美作に拾われてから約一年後の二月の初め、遥はウエストハウジングの社員になった。
一週間後には、いきなり社員旅行に連れていかれ、右も左もわからないまま見知らぬ人たちと二日間を過ごした。宴会場では終始無言で周囲の様子を観察し、大浴場に出向く勇気が出ないまま、部屋のユニットバスに浸かって早々に布団に入った。
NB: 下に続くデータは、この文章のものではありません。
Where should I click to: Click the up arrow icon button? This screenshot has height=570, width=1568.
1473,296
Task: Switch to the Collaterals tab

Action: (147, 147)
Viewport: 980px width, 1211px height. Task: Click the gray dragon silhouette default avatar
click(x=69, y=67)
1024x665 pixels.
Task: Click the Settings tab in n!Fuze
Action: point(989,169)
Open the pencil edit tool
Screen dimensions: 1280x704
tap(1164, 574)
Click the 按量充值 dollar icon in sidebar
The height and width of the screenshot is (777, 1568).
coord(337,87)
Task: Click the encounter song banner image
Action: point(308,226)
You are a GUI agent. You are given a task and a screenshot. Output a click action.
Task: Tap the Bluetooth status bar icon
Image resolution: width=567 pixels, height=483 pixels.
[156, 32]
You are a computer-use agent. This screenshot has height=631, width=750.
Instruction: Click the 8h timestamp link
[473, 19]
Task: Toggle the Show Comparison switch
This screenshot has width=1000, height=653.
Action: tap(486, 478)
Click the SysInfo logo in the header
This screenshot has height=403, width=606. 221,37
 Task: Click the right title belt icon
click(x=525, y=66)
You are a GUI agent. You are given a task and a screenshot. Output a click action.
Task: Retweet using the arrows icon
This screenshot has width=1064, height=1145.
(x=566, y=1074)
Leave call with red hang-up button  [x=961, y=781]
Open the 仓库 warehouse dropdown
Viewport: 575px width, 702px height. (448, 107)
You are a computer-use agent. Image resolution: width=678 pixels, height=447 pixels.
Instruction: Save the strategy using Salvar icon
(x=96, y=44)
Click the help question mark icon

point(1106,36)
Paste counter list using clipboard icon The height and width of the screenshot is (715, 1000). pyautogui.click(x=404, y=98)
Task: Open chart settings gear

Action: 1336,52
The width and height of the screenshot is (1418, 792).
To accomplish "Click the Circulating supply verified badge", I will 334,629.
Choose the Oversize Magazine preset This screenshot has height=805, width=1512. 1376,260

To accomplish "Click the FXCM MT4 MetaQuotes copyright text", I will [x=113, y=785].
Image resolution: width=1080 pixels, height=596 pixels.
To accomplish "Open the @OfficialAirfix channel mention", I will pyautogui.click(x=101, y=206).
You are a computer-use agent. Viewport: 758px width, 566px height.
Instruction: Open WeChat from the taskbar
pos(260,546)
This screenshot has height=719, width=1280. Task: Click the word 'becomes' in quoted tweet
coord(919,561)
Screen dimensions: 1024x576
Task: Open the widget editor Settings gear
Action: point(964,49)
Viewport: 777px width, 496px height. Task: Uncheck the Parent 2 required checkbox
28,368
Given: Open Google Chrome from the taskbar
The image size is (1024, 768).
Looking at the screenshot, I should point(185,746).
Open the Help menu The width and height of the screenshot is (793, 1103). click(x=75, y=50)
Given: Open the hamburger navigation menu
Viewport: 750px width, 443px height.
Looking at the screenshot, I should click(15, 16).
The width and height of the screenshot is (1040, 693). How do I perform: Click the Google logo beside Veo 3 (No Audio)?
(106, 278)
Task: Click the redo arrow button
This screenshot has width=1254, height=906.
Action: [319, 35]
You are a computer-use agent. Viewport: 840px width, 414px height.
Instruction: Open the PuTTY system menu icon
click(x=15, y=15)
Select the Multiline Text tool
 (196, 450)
周囲の楽しそうな様子を眺めながら、いつの間にか孤独に慣れてしまった自分を改めて感じた。
インフィニティに身を寄せている間、美作は遥に、いくばくかの金を毎月給料として支払っていた。見習いシェフ兼バーテンダーとしての給料で、額は少なく、そこから生活費が天引きされる。特別扱いをしないことで、美作は遥に居場所を作ってくれたのだった。
貯めた金は多くはなかったが、ウエストハウジングの近くに古いアパートを借り、最初の給料が入るまでの生活を支えるくらいの額にはなっていた。
家財道具の大半はアパートの大家が無償で譲ってくれた。退去する旧入居者から処分を依頼されたもので、そのまま使ってくれればかえって助かると言われ、ありがたく使わせてもらうことにした。
そのようにして、遥は社会人としての一歩を踏み出した。
二十二歳になっていた。大学に残っていれば春には卒業するはずの年。
けれど、その資格はとうに失い、取り戻せる日も来ないだろうと思った。
慣れない仕事と、日々の家事や雑事。自分自身を生かすための作業に追われるうちに、あっという間に月日は流れていった。
何かを深く考えずに済む忙しさが遥を生かした。
やるべきことをやるだけで、一日一日が確実に過ぎてゆく。
一年経つ頃には、仕事を一通りこなせるようになっていた。顔に笑顔を貼り付け、顧客の希望を聞き出し、それに沿うように設計に図面を依頼する。
別府が言う通り、当たり前のことをきちんと頑張っていれば、全く数字が出ないということはなかった。ウエストハウジングという看板が契約を運んでくるのである。
三年目になると、生きてゆくだけならばなんとかなると思えるようになり、気持ちにも余裕ができ始めた。